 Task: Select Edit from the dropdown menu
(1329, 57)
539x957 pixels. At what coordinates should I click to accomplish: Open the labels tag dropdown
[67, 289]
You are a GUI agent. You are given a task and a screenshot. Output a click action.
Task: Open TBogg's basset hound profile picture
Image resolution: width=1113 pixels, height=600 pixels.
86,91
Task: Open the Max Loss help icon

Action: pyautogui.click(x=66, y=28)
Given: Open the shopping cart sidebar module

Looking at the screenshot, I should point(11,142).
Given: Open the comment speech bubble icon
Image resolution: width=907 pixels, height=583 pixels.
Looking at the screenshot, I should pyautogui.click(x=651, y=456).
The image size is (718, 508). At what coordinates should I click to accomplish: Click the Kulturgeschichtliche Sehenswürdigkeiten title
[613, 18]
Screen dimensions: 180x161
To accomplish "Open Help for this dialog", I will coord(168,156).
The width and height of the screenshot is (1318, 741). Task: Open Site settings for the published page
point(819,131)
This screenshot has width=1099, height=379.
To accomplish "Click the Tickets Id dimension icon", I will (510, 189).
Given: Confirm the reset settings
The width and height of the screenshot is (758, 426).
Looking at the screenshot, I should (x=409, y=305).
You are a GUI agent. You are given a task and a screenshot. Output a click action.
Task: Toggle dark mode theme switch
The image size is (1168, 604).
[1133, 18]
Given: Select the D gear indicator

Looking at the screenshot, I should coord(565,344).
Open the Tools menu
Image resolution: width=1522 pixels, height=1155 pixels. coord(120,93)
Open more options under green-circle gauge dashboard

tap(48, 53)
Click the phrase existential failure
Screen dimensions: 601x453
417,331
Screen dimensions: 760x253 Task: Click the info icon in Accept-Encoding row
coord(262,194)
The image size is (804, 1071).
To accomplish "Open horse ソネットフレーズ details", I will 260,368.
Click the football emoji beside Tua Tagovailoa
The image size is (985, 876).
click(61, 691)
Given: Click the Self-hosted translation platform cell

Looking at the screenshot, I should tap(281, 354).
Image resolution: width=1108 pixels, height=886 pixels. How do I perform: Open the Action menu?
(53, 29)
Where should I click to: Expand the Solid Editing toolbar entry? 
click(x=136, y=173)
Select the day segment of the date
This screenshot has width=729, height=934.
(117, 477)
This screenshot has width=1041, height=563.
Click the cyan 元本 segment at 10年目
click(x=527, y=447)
::::::
-- Task to carry out --
Copy the entries exactly, leaving no line out.

-- Your response --
 Task: Select Edit from the dropdown menu
(1329, 57)
539x957 pixels. At what coordinates should I click to accomplish: Open the labels tag dropdown
[67, 289]
You are a GUI agent. You are given a task and a screenshot. Output a click action.
Task: Open TBogg's basset hound profile picture
Image resolution: width=1113 pixels, height=600 pixels.
86,91
Task: Open the Max Loss help icon

Action: pyautogui.click(x=66, y=28)
Given: Open the shopping cart sidebar module

Looking at the screenshot, I should point(11,142).
Given: Open the comment speech bubble icon
Image resolution: width=907 pixels, height=583 pixels.
Looking at the screenshot, I should pyautogui.click(x=651, y=456).
The image size is (718, 508). At what coordinates should I click to accomplish: Click the Kulturgeschichtliche Sehenswürdigkeiten title
[613, 18]
Screen dimensions: 180x161
To accomplish "Open Help for this dialog", I will coord(168,156).
The width and height of the screenshot is (1318, 741). Task: Open Site settings for the published page
point(819,131)
This screenshot has width=1099, height=379.
To accomplish "Click the Tickets Id dimension icon", I will (510, 189).
Given: Confirm the reset settings
The width and height of the screenshot is (758, 426).
Looking at the screenshot, I should (x=409, y=305).
You are a GUI agent. You are given a task and a screenshot. Output a click action.
Task: Toggle dark mode theme switch
The image size is (1168, 604).
[1133, 18]
Given: Select the D gear indicator

Looking at the screenshot, I should coord(565,344).
Open the Tools menu
Image resolution: width=1522 pixels, height=1155 pixels. coord(120,93)
Open more options under green-circle gauge dashboard

tap(48, 53)
Click the phrase existential failure
Screen dimensions: 601x453
417,331
Screen dimensions: 760x253 Task: Click the info icon in Accept-Encoding row
coord(262,194)
The image size is (804, 1071).
To accomplish "Open horse ソネットフレーズ details", I will 260,368.
Click the football emoji beside Tua Tagovailoa
The image size is (985, 876).
click(61, 691)
Given: Click the Self-hosted translation platform cell

Looking at the screenshot, I should tap(281, 354).
Image resolution: width=1108 pixels, height=886 pixels. How do I perform: Open the Action menu?
(53, 29)
Where should I click to: Expand the Solid Editing toolbar entry? 
click(x=136, y=173)
Select the day segment of the date
This screenshot has width=729, height=934.
(117, 477)
This screenshot has width=1041, height=563.
Click the cyan 元本 segment at 10年目
click(x=527, y=447)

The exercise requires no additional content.